Officials penciled in a total of four rate increases for this year, up from a projection of three increases at their March meeting.
The strong economic data comes just hours after the US Treasury confirmed it had taken in a record-smashing tax haul in the first fiscal months of 2018; breaking previous highs by $50 billion in personal income tax. With higher interest rates, this means that real interest rates will push higher.
The already historically low unemployment is projected to fall even further, ending the year at 3.6 per cent before settling at 3.5 per cent in 2019 and 2020.
Wednesday's action, which was widely expected, was the second Fed rate hike this year - and the seventh since it began boosting them in 2015. Unemployment, now at an 18-year low of 3.8 percent, would drop to 3.6 percent by year's end and to 3.5 percent in 2019 and 2020 - levels not seen in 49 years.
That is a welcome step-up from the roughly 2-percent growth averaged throughout the recovery, which was plagued by a series of crises overseas and uncertainties at home, delaying the Fed's tightening plans. Rates for vehicle loans and variable-rate mortgages are also likely to increase.
Also notable was that the Fed deleted about 80 words of its statement that said it expected the economy to "evolve in a manner that will warrant further gradual increases" in rates.
While a few items remain on the US central bank's wish list, such as bigger gains in wages and productivity, the main goals of stable prices and full employment are effectively met.
"Household spending has picked up while business fixed investment has continued to grow strongly", the Fed said.

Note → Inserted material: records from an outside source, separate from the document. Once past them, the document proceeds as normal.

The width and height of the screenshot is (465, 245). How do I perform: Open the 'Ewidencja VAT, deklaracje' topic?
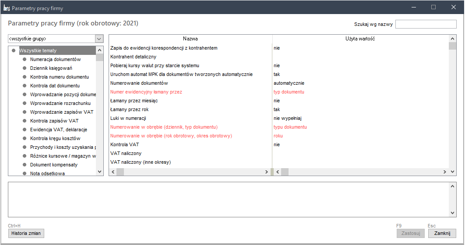(x=59, y=130)
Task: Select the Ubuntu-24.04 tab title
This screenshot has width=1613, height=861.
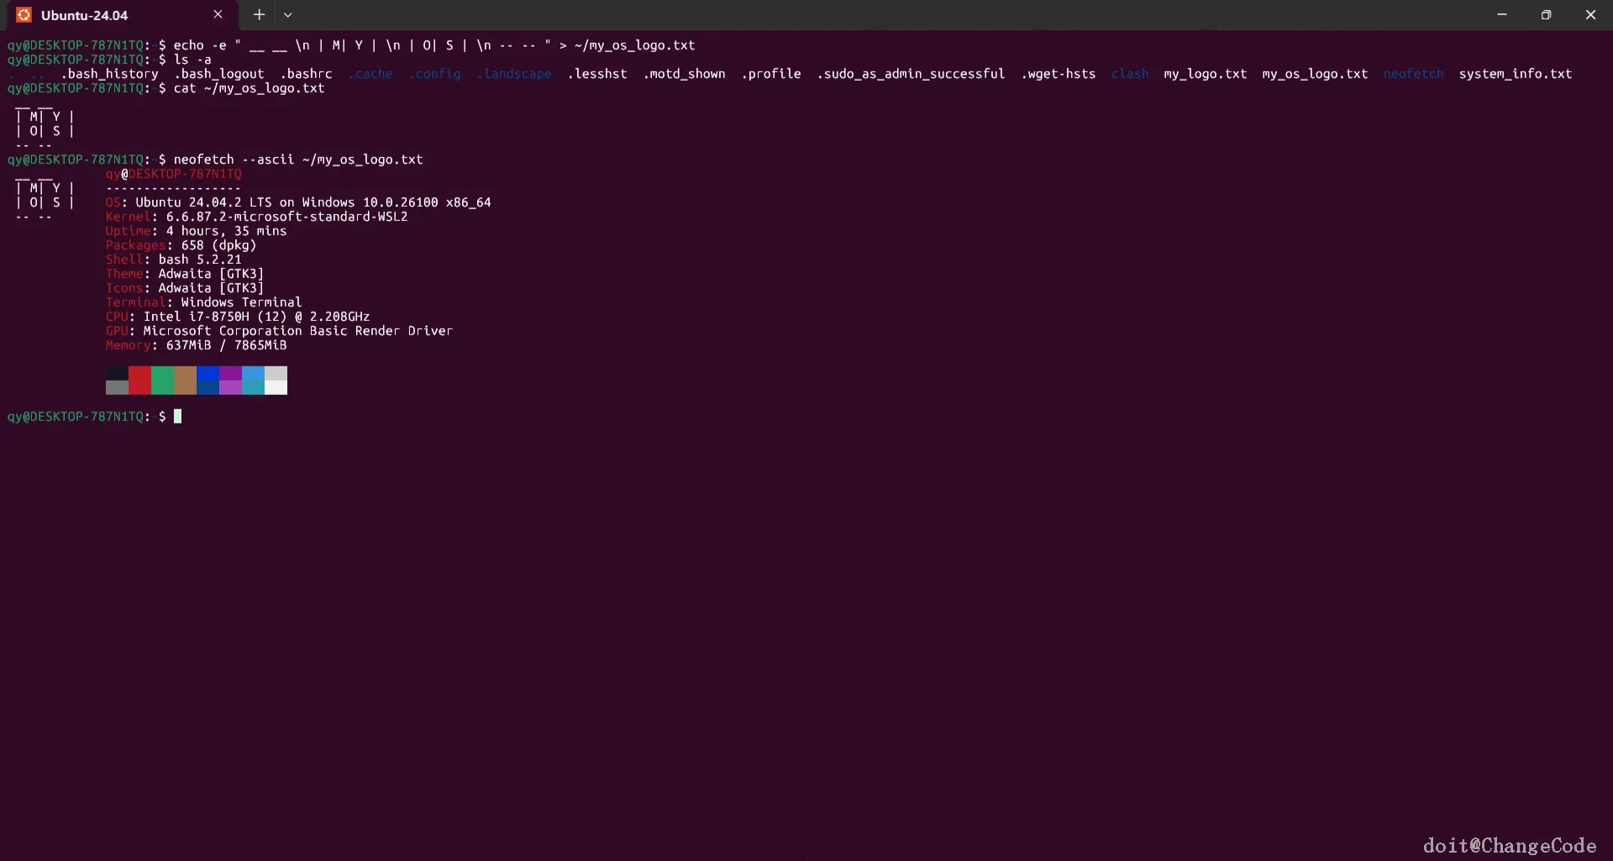Action: (x=84, y=15)
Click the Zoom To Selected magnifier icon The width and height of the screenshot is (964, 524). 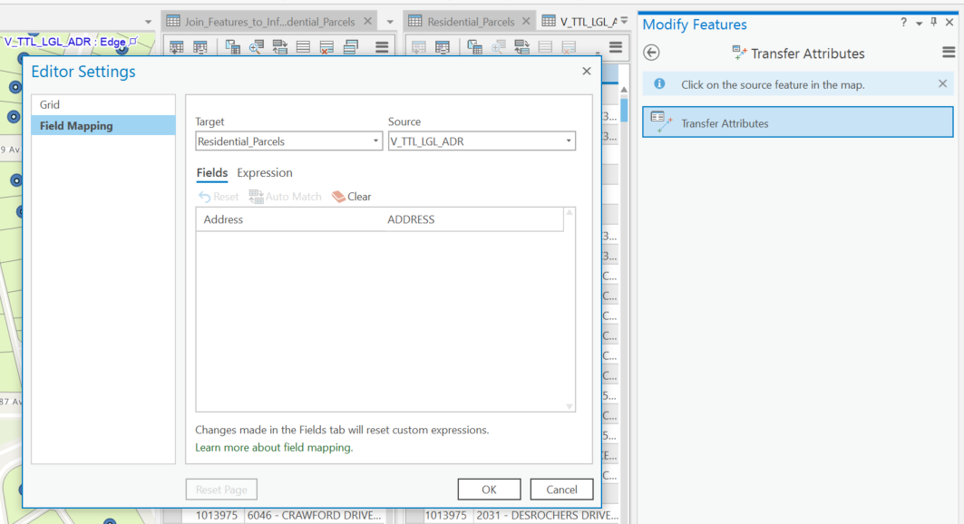coord(256,46)
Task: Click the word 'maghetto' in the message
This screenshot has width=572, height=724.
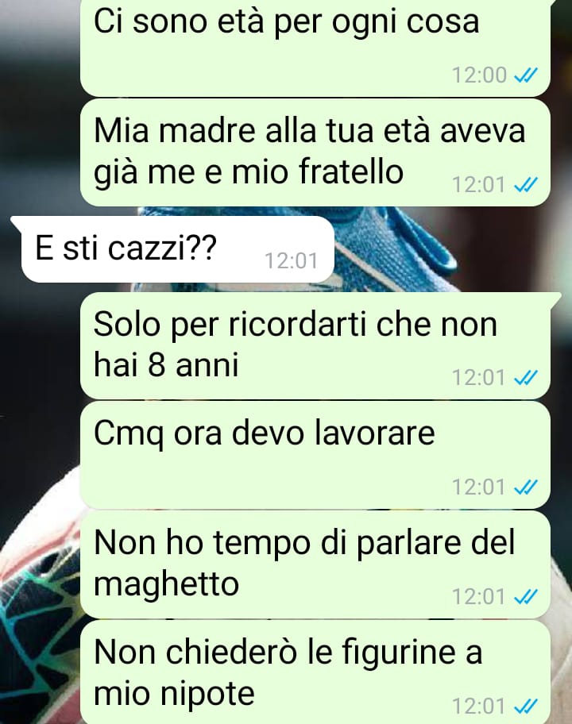Action: 166,584
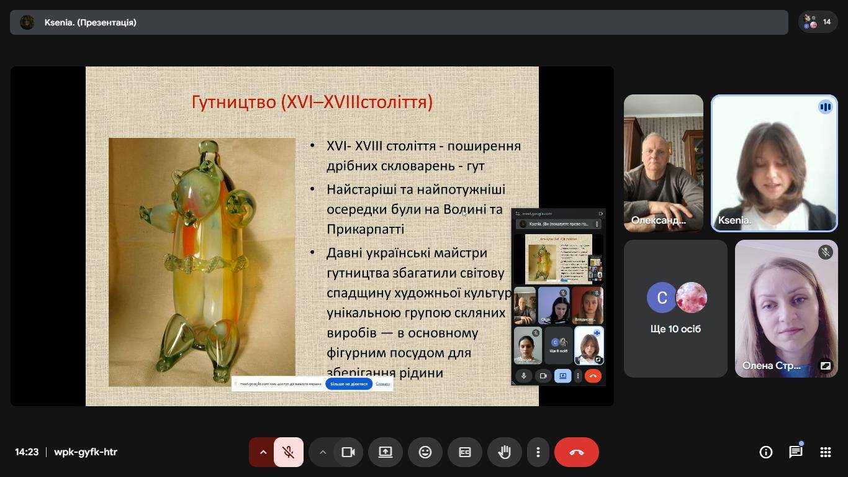Open the activities grid icon
This screenshot has height=477, width=848.
(x=825, y=452)
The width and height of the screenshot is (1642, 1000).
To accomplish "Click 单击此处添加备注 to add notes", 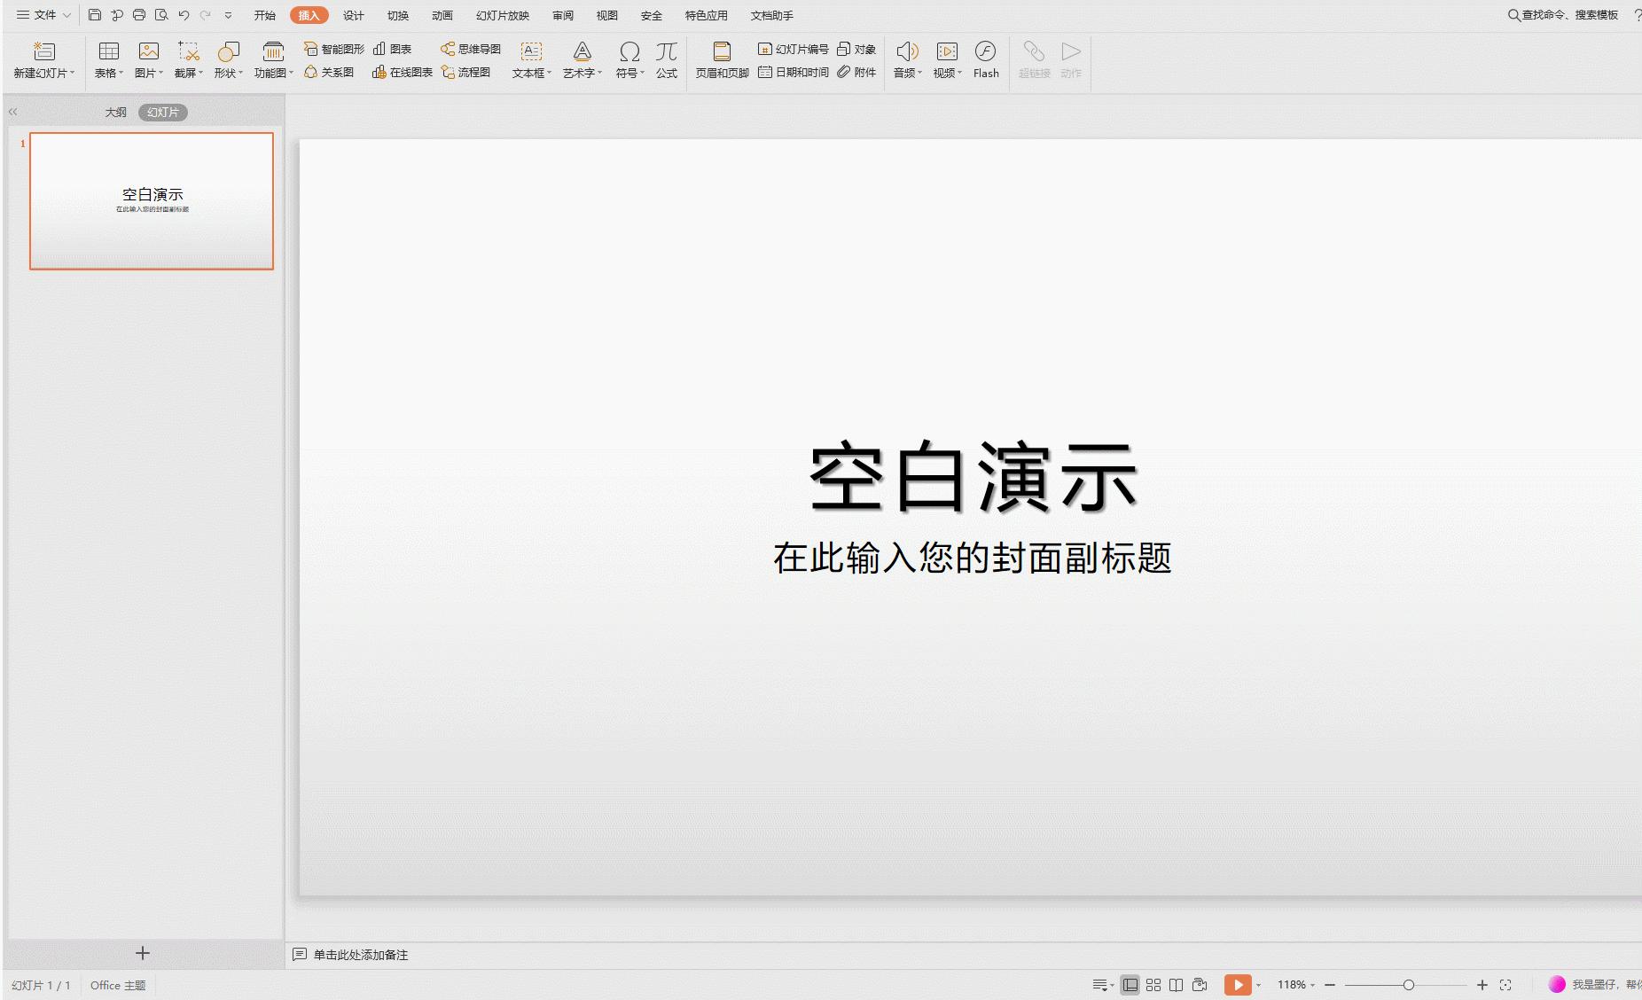I will point(360,955).
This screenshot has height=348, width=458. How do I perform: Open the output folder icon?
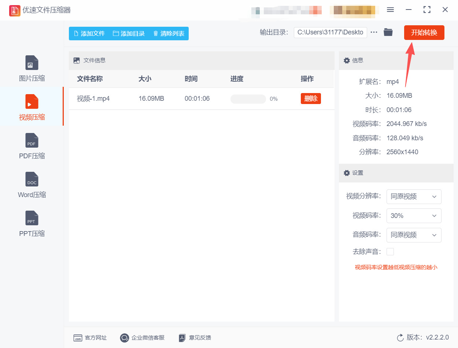[x=388, y=32]
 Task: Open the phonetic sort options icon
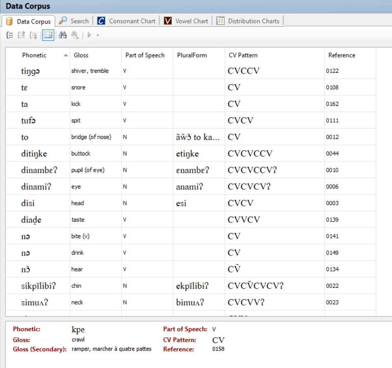(x=9, y=35)

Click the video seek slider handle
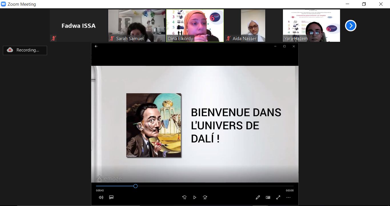(x=136, y=186)
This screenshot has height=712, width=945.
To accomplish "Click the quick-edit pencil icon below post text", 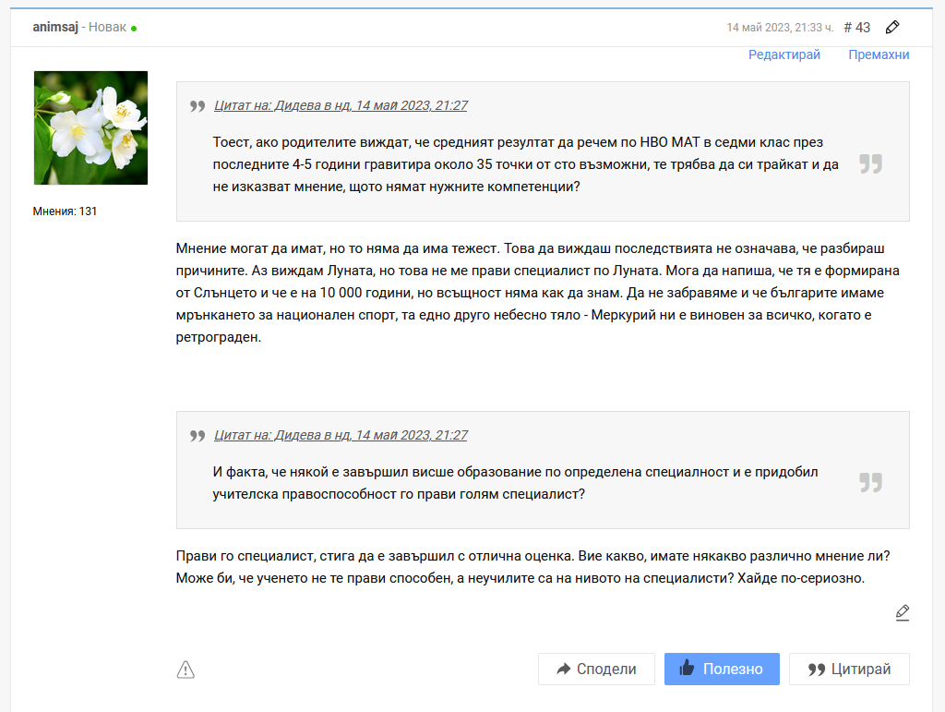I will click(x=903, y=612).
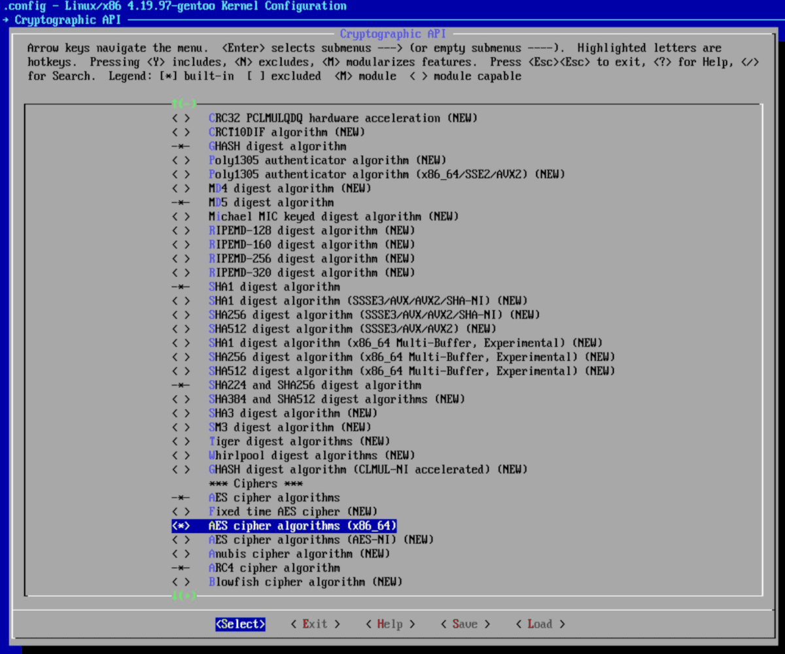Toggle the MD4 digest algorithm checkbox
This screenshot has height=654, width=785.
coord(181,188)
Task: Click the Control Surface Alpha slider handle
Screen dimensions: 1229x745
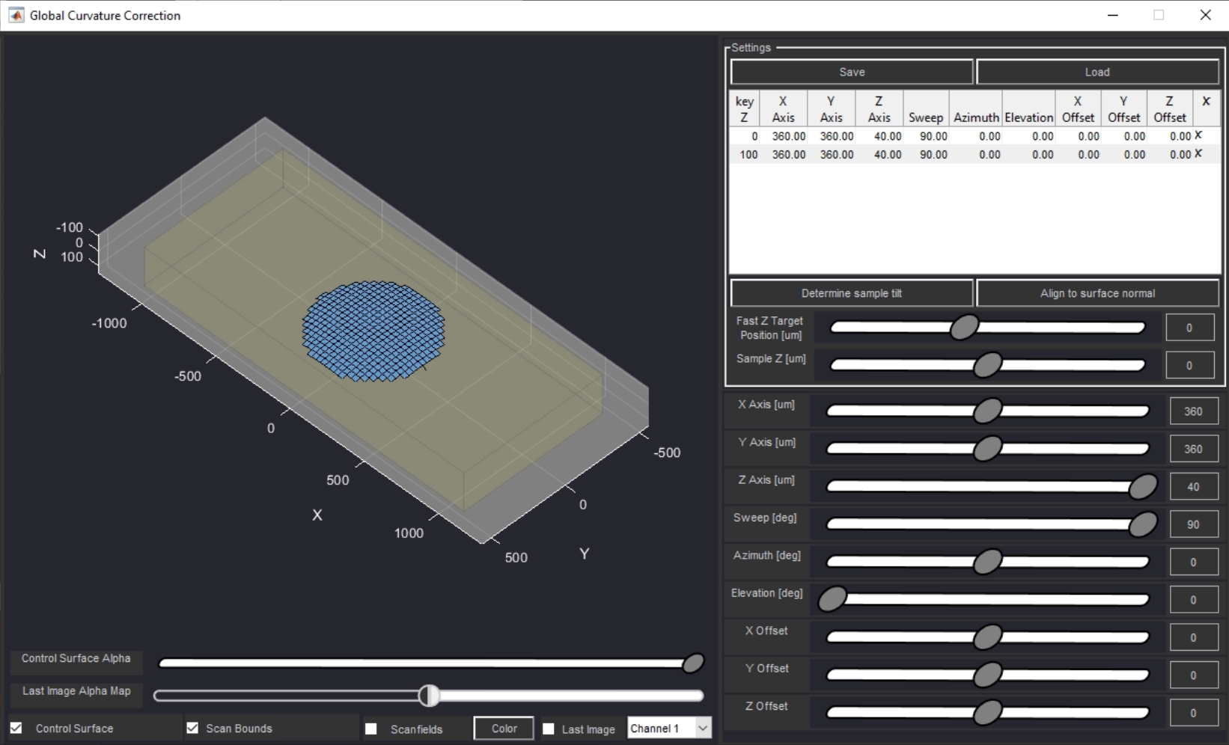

The Fed expects inflation higher than 2% over the next two years, according to its latest projections. Goods prices were up 1.0% last month after a flat reading in April, with energy 4.6% higher versus the prior 0.1% gain, with food prices bouncing 0.1% from -1.1% previously.
"Consistent with its statutory mandate, the Committee seeks to foster maximum employment and price stability".
They expect the core inflation rate to rise to roughly 2% this year. With the economy now nine years into an expansion, the move reflects the steadiness of growth, the job market's strength and inflation that's finally nearing the Fed's target level. The stance of monetary policy remains accommodative, thereby supporting strong labour market conditions and a sustained return to 2 per cent inflation. That reflects the fact that the United States recovery after the crisis has been stronger, and inflation is getting closer to the Fed's target.